→ Consigne: Résumez plus brièvement le paragraphe de l'extrait à lire qui commence par « L'article de Constant Martha », sans perdre ses faits principaux.

→ Extrait à lire:
L'article de Constant Martha sur “La poésie rustique en France au XVIIIe siècle”, publié en 1861 par la Revue européenne, s'inscrit dans un mouvement d'intégration de l'héritage des Lumières à l'histoire littéraire. Martha y accorde une place importante à Delille, en raison du thème choisi pour cette longue étude1. Mais il reconduit un certain nombre d'énoncés critiques déployés par le romantisme.

Delille est traité comme un représentant typique d'une “école descriptive” dont les auteurs restèrent étrangers à la véritable poésie, faute d'éprouver eux-mêmes les sentiments qu'ils professaient.

→ Données fournies:

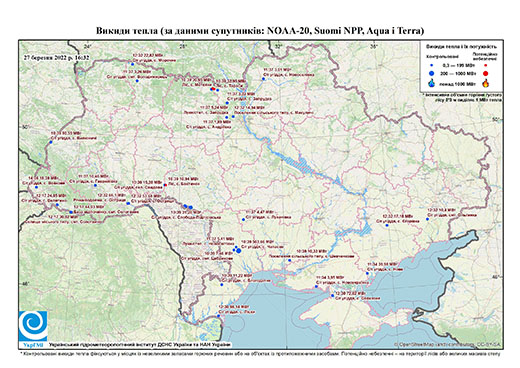Click the blue marker labeled 10,4 МВт
The image size is (520, 368).
(x=427, y=219)
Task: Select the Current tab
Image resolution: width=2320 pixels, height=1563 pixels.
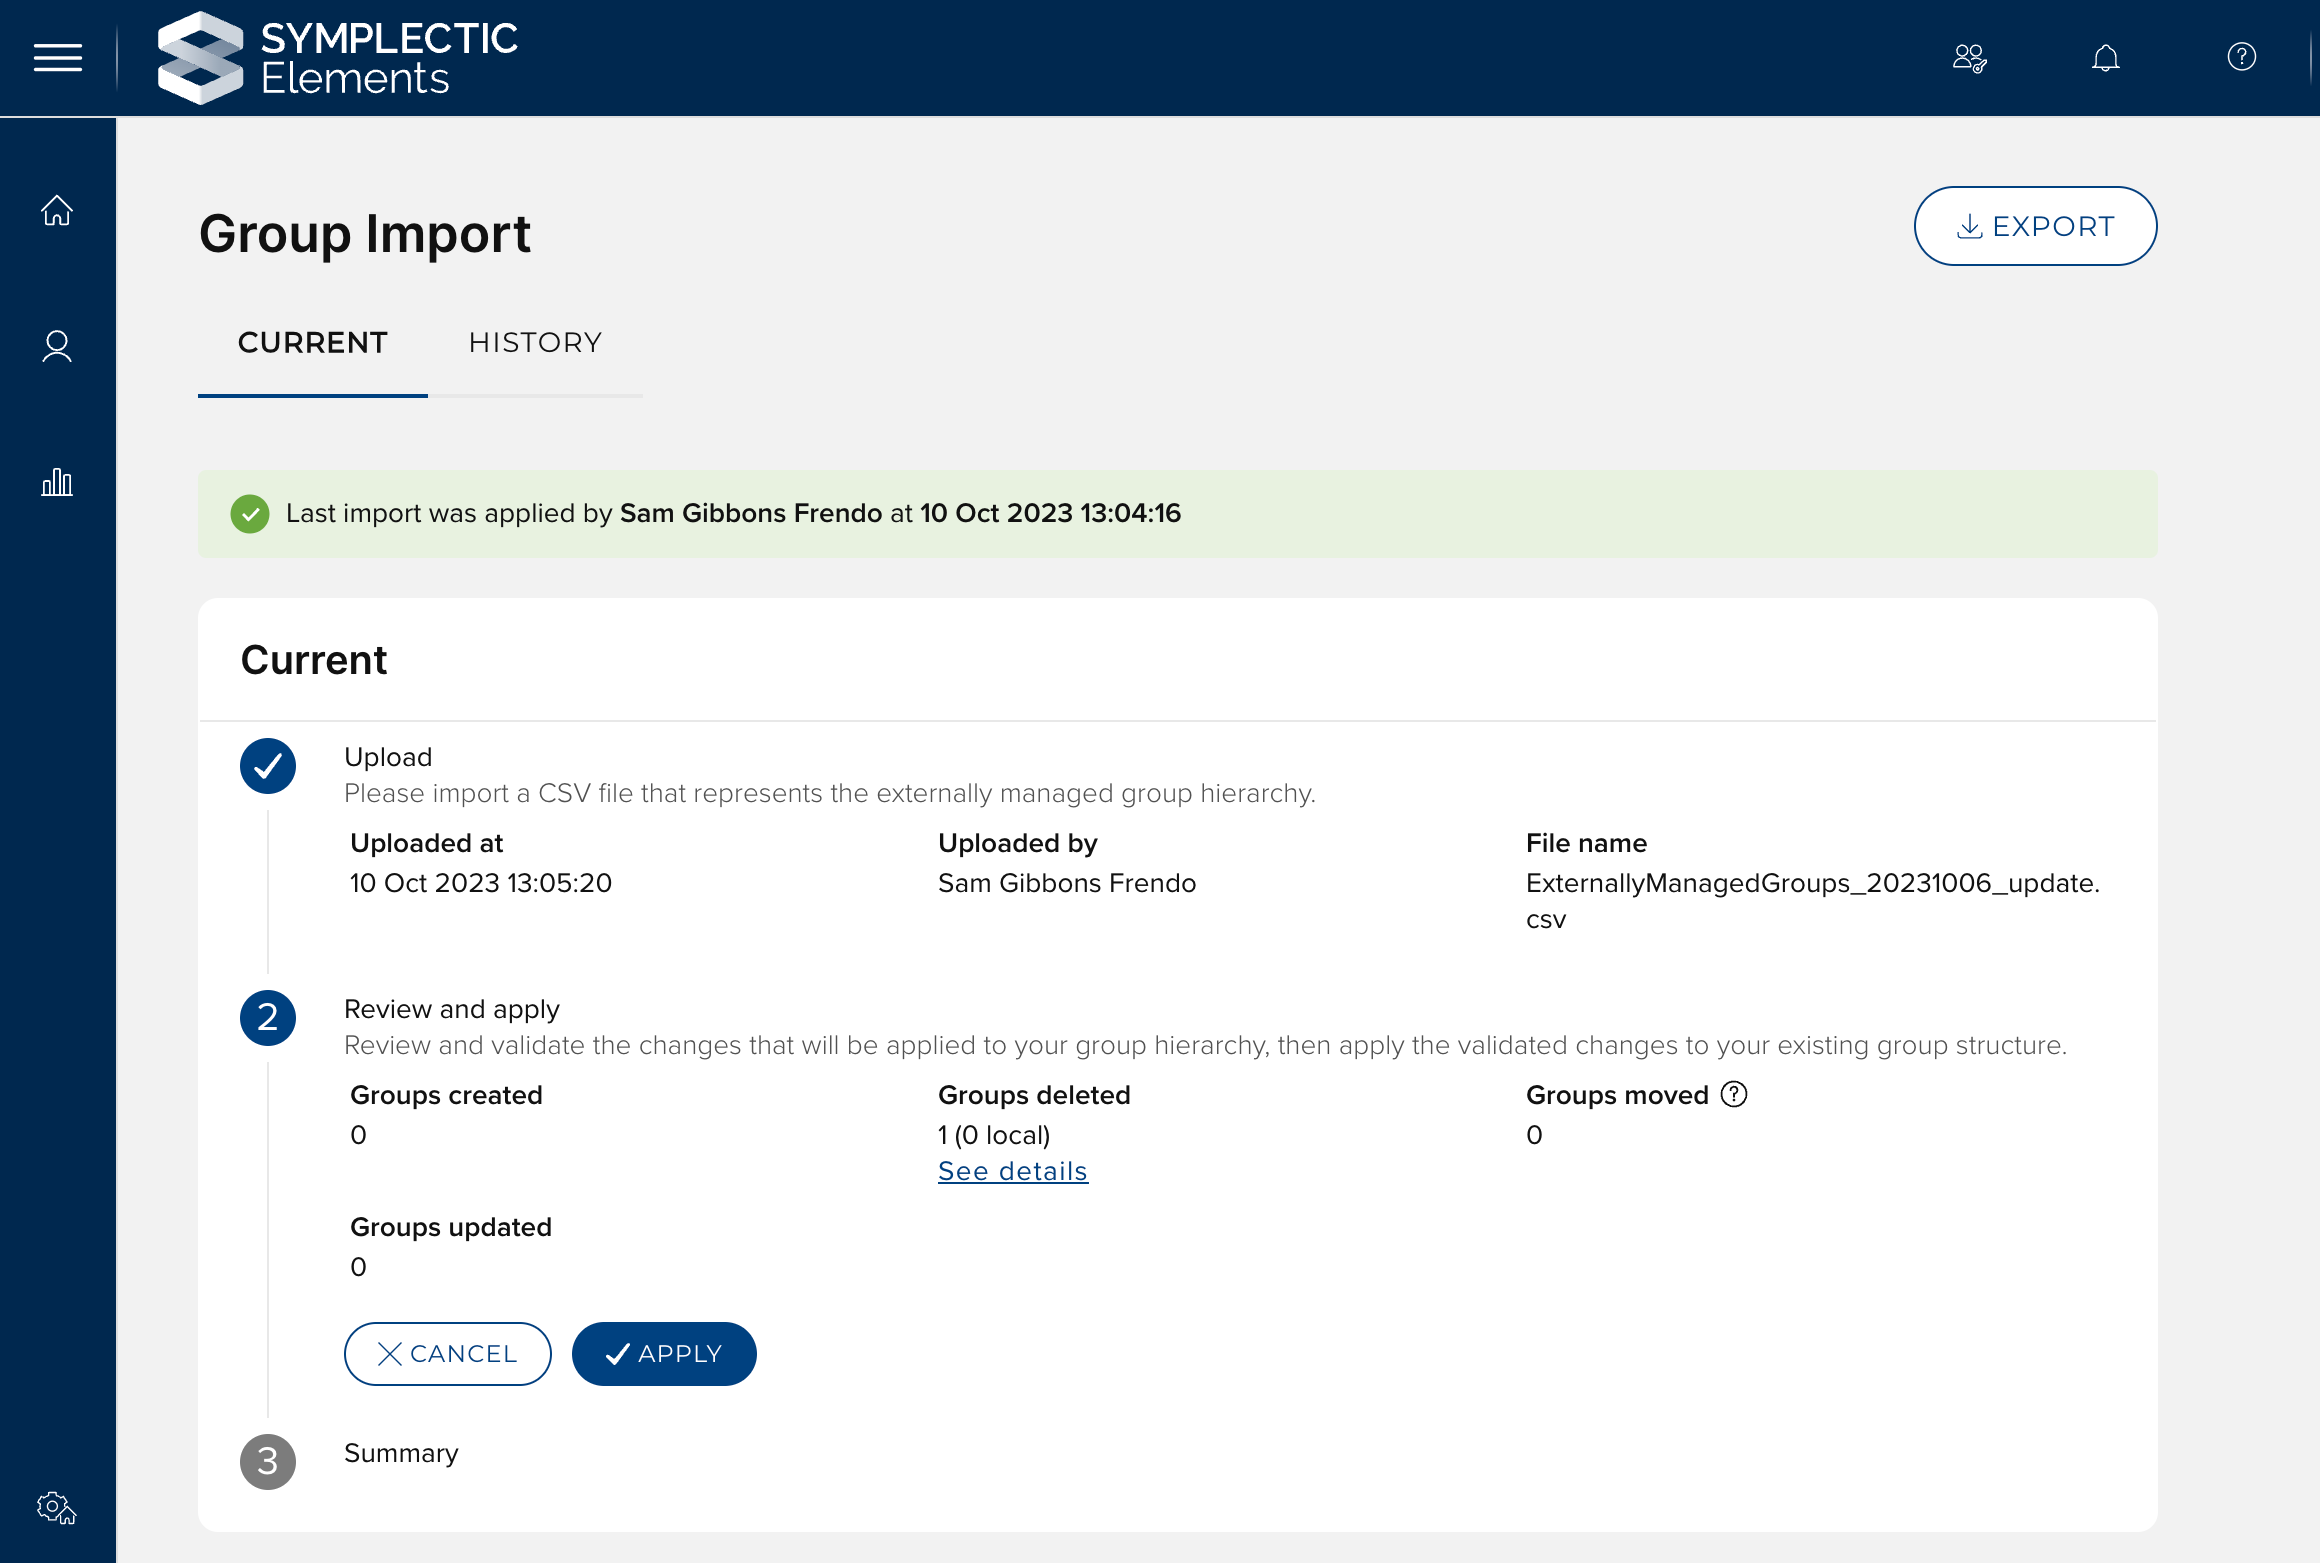Action: click(313, 343)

→ Résultat: Paru en 1861 dans la Revue européenne, l'article de Constant Martha sur « La poésie rustique en France au XVIIIe siècle » participe à l'intégration de l'héritage des Lumières à l'histoire littéraire. Son thème l'amène à faire une large place à Delille, mais il reprend plusieurs jugements critiques du romantisme.